*OBJECTIVES:*
**a)** In the forum exchange about the mailing list, translate this sentence into Spanish: "I can only guess that I'm somehow guilty by association, since I am married to Karen."
**b)** Write out the passage of the mailing-list forum exchange that begins with the words containing "Salutations aprincejfk. Good" and ends with "married to Karen.".
**c)** Extend the forum exchange about the mailing list beyond its last line.

Salutations aprincejfk. Good to see you again. If after all of this announcement of my evils you're still down with getting together, do mail me. Would be cool t'see ya again!
 
Icycle said:
I'm afraid that isn't strictly true. Regardless of whatever disagreements may or may not exist between Dave and Karen, as nearly as I can tell I have done absolutely nothing wrong whatsoever. Yet I appear to have been removed from Dave's West Coast Gatherings mailing list, with neither notification nor explanation.

I can only guess that I'm somehow guilty by association, since I am married to Karen.

Guilt? No guilt. You're Karen's husband, and as such, I felt it rude to include you when she was no longer attending. If that's a mistake in your eyes, my apologies for any ill perceived. Wasn't the intent.

To be honest, sir, I hadn't thought you'd mistake where it's rude to remove someone's spouse and then invite them. That's just social behavior I learned LONG before there was a worldwide web.

Did you really WANT to attend something your wife was no longer to attend? I had, naturally, thought you'd hear from your wife where she wasn't to attend any longer. Hadn't thought you'd mistake that as anything but what it was for her.

Didn't see where it would be positive for ANYONE to attempt any divisive behavior.

Still don't.
 
dvnc said:
Guilt? No guilt. You're Karen's husband, and as such, I felt it rude to include you when she was no longer attending. If that's a mistake in your eyes, my apologies for any ill perceived. Wasn't the intent.

To be honest, sir, I hadn't thought you'd mistake where it's rude to remove someone's spouse and then invite them. That's just social behavior I learned LONG before there was a worldwide web.

*PROVIDED INFORMATION:*
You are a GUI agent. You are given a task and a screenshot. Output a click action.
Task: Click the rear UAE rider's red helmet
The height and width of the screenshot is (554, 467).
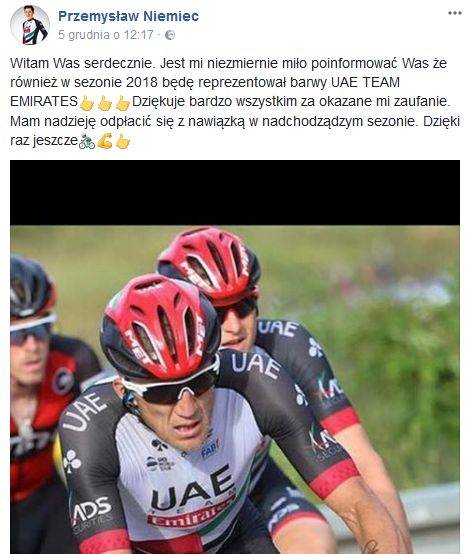click(209, 264)
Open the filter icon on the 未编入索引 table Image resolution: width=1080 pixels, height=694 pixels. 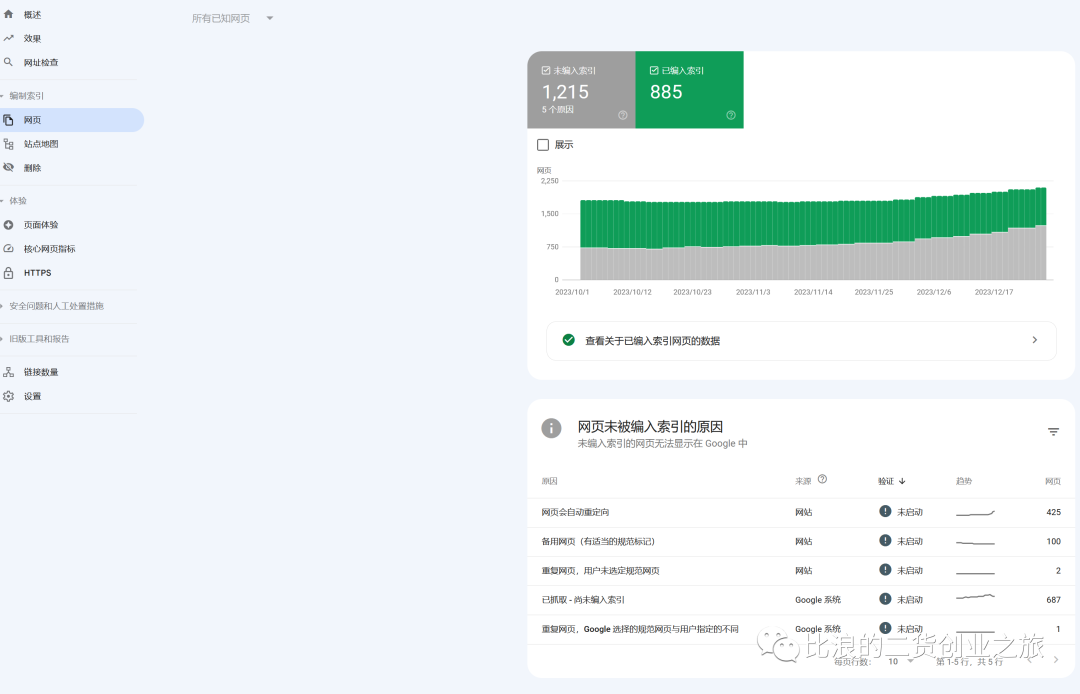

*WRITTEN ANSWERS:*
**a)** Solo puedo suponer que de algún modo soy culpable por asociación, ya que estoy casado con Karen.

**b)**
Salutations aprincejfk. Good to see you again. If after all of this announcement of my evils you're still down with getting together, do mail me. Would be cool t'see ya again!
 
Icycle said:
I'm afraid that isn't strictly true. Regardless of whatever disagreements may or may not exist between Dave and Karen, as nearly as I can tell I have done absolutely nothing wrong whatsoever. Yet I appear to have been removed from Dave's West Coast Gatherings mailing list, with neither notification nor explanation.

I can only guess that I'm somehow guilty by association, since I am married to Karen.

**c)**
Did you really WANT to attend something your wife was no longer to attend? I had, naturally, thought you'd hear from your wife where she wasn't to attend any longer. Hadn't thought you'd mistake that as anything but what it was for her.

Didn't see where it would be positive for ANYONE to attempt any divisive behavior.

Still don't.

The way I found out that I had been removed from the West Coast Gatherings mailing list was when someone told me about the recent message posted to the list, that stated Karen would be no longer hosting or attending West Coast Gatherings events. I had not received a copy of the message myself, so I was forced to assume that I had been removed from the West Coast Gatherings list.

While it is true that I am not likely to attend any tickling events that my wife is not welcome at, I would have greatly appreciated the courtesy of being notified that I was being removed from the list, rather than having to find out second hand.
 
Um, what?

Excuse me,

None of this is my business, let me be the first to say that.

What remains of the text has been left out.